++++ Raw data
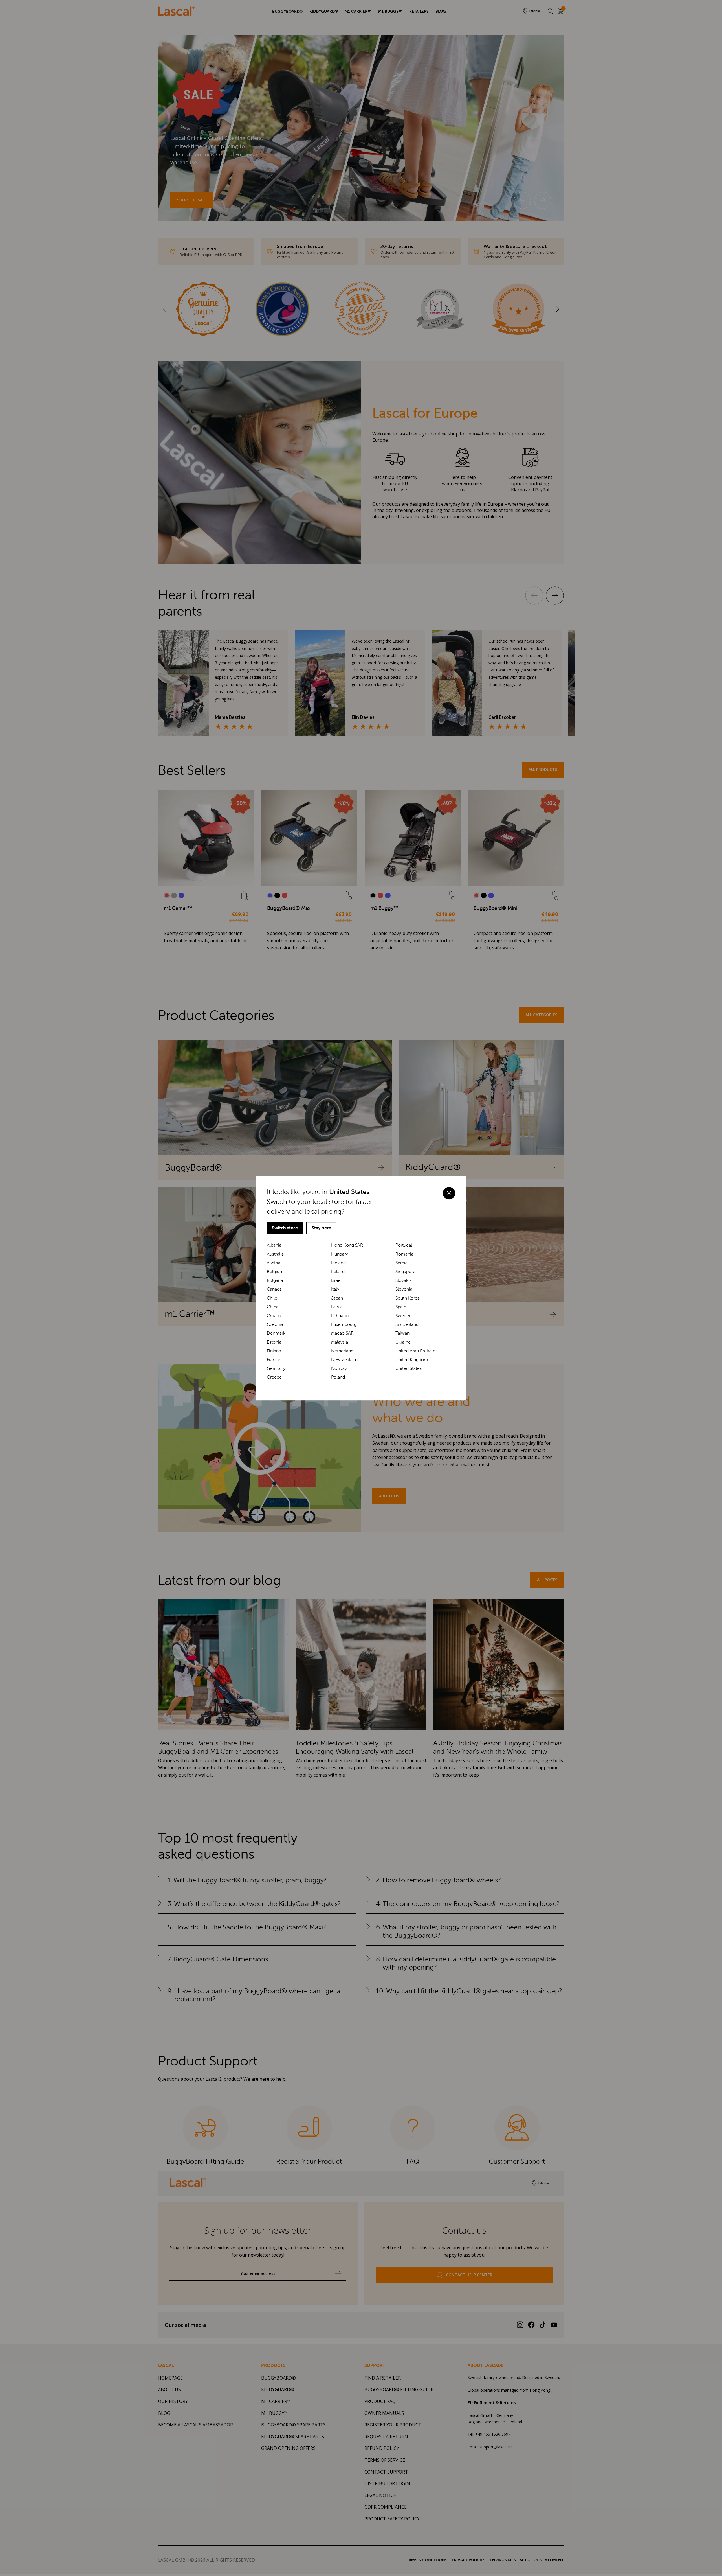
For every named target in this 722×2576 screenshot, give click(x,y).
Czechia (275, 1324)
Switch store (285, 1228)
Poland (338, 1377)
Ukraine (403, 1342)
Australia (275, 1254)
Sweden (403, 1315)
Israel (336, 1280)
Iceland (338, 1262)
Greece (274, 1377)
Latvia (337, 1306)
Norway (339, 1368)
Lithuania (340, 1315)
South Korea (407, 1298)
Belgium (275, 1271)
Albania (274, 1245)
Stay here (321, 1228)
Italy (335, 1289)
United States (408, 1368)
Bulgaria (275, 1280)
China (272, 1306)
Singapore (405, 1271)
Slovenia (403, 1289)
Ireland (338, 1271)
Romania (404, 1254)
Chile (272, 1298)
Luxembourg (343, 1324)
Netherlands (343, 1350)
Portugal (403, 1245)
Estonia (274, 1342)
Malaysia (339, 1342)
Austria (273, 1262)
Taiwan (402, 1333)
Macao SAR (342, 1333)
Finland (274, 1350)
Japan (337, 1298)
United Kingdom (411, 1359)
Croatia (274, 1315)
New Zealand (344, 1359)
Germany (276, 1368)
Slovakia (403, 1280)
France (273, 1359)
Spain (400, 1306)
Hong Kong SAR (347, 1245)
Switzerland (407, 1324)
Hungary (339, 1254)
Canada (274, 1289)
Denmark (276, 1333)
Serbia (401, 1262)
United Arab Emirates (416, 1350)
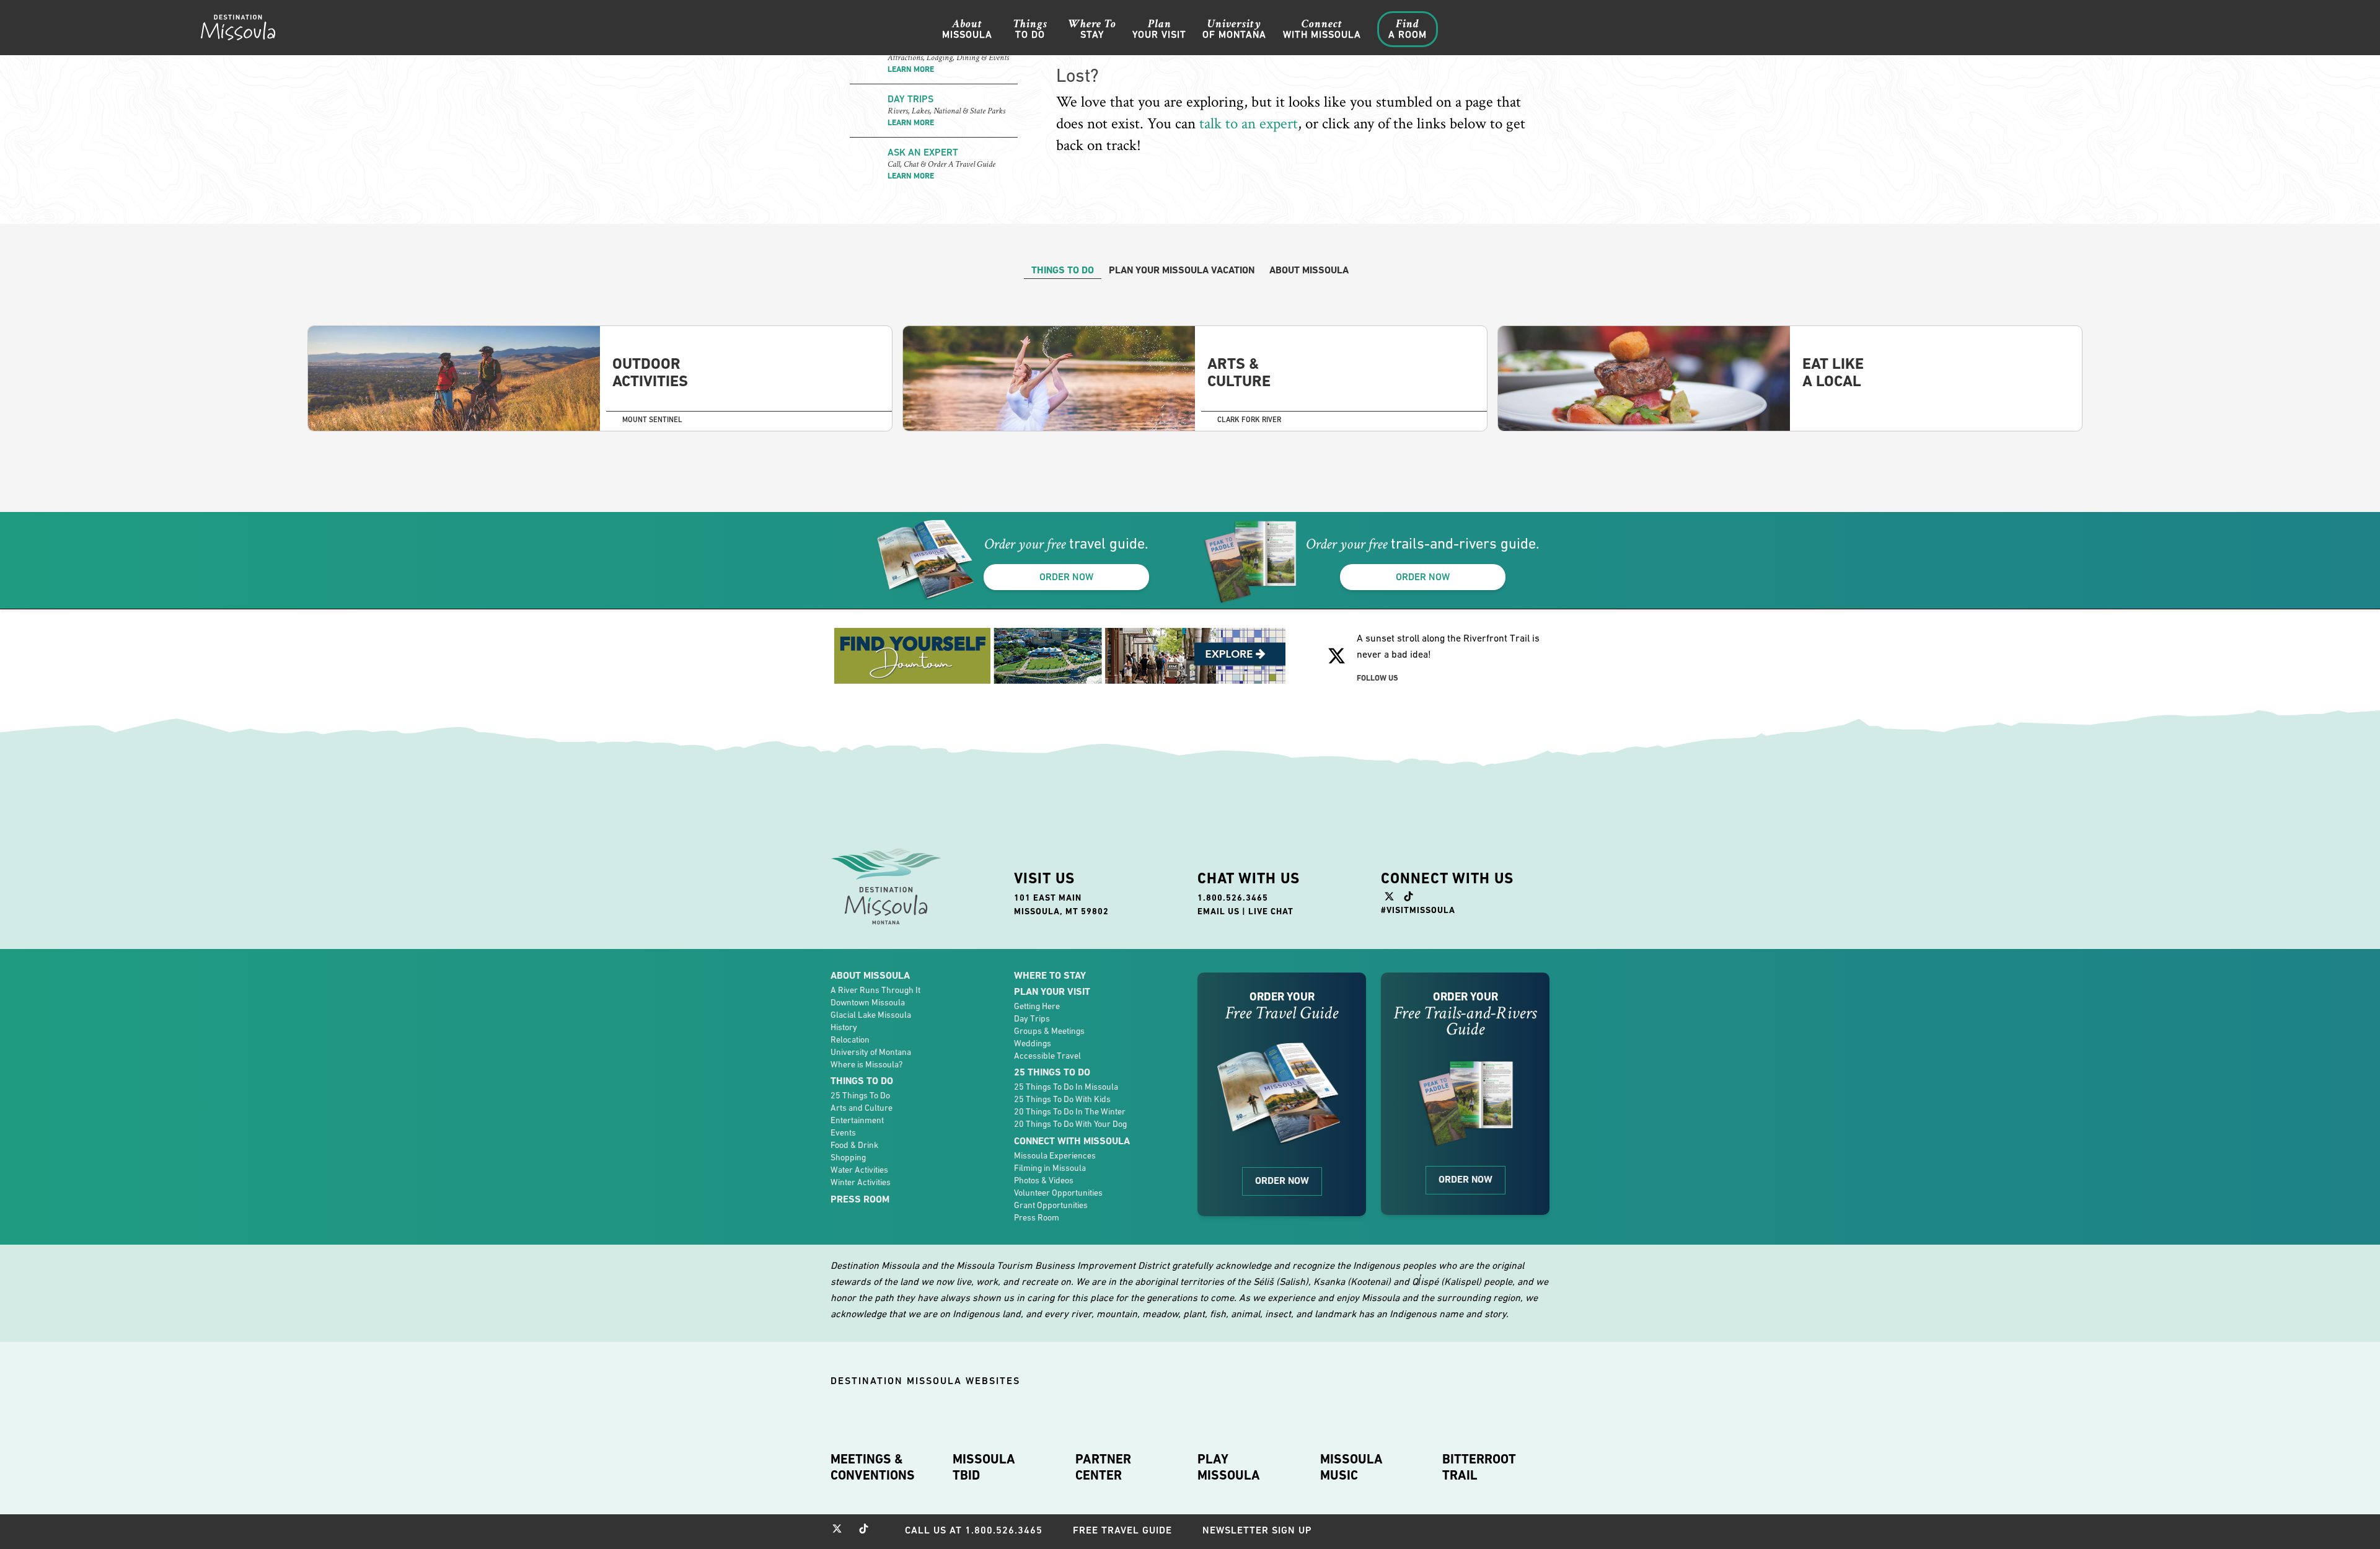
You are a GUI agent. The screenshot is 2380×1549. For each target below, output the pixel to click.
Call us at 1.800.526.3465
++++++++
* The problem:
If a line of the entries contains "target", it counts; give the total of such lines and nothing more.

* Solved problem:
2